- EXERCISE AIM: Return only the lines of the data below from the line with "Click green down arrow after MACD=395.71" up to and including the line with "Instruction: Open the", exactly as written, with the pictures omitted.

- PROVIDED RECORDS:
╔══

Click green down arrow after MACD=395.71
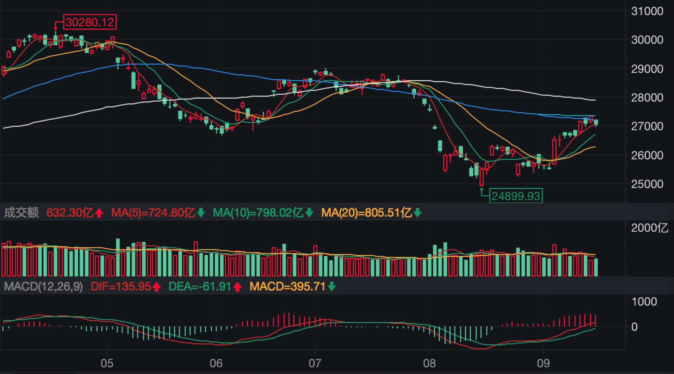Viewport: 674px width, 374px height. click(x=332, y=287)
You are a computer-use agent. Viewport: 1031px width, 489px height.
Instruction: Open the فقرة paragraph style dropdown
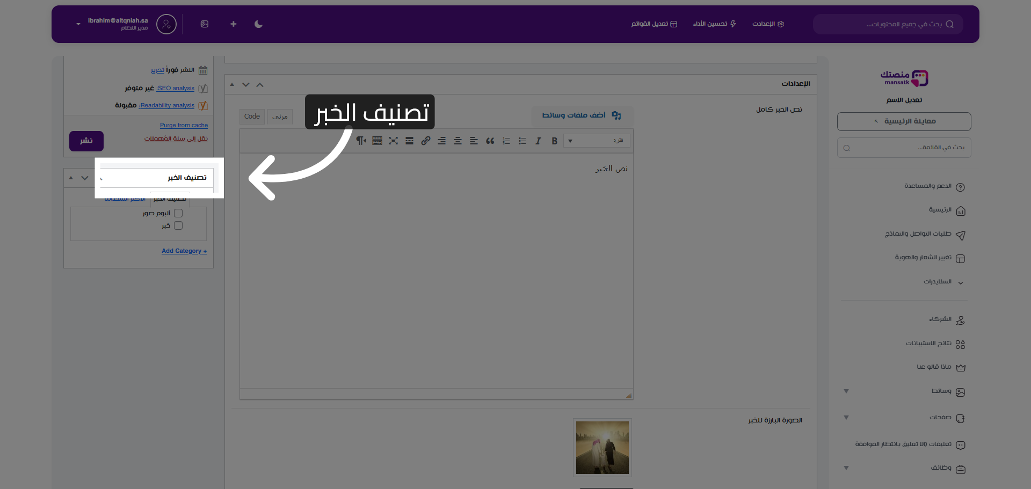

╚══
╔══

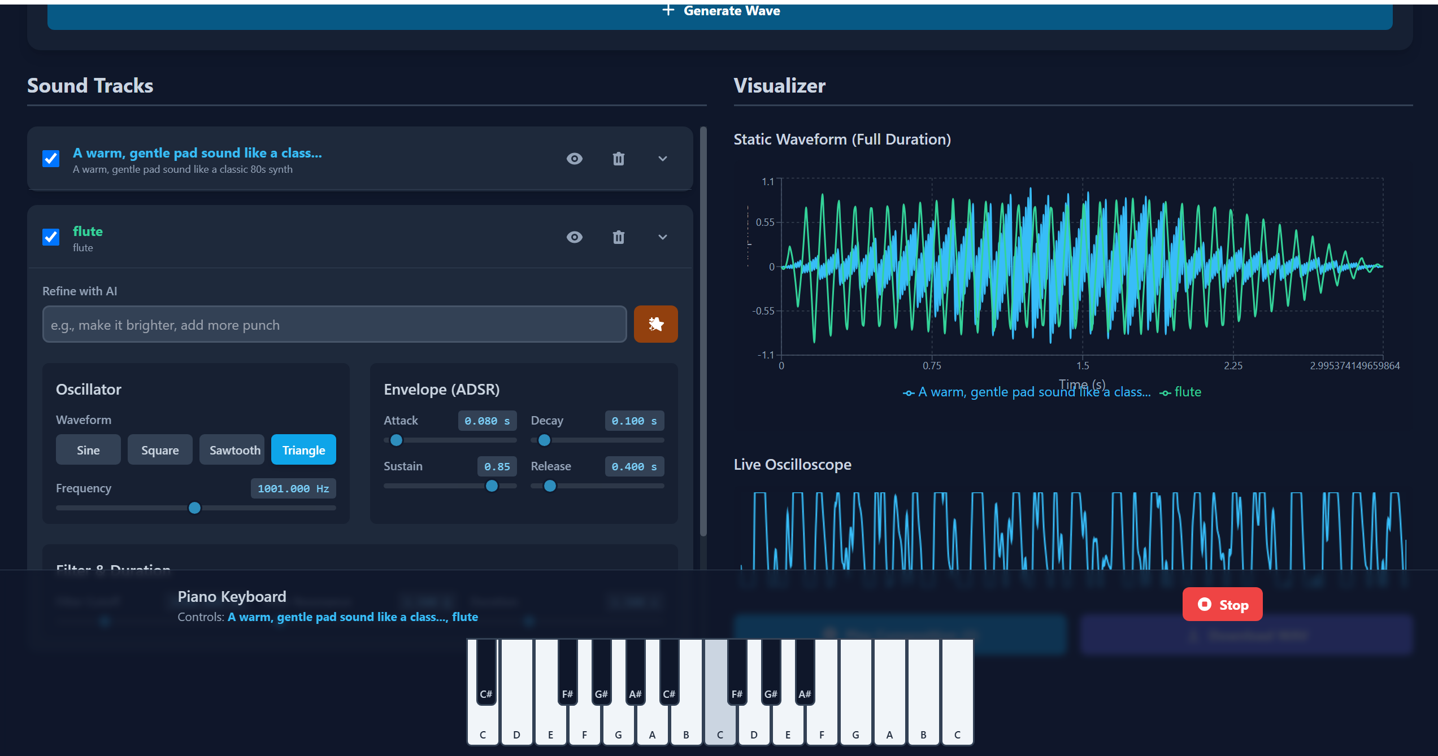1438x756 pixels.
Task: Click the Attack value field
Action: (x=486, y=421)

╚══

- SOLUTION TO THIS EXERCISE:
Click green down arrow after MACD=395.71
Viewport: 674px width, 374px height. click(x=332, y=287)
You are a computer-use agent. Viewport: 1031px width, 489px height.
Instruction: Open the فقرة paragraph style dropdown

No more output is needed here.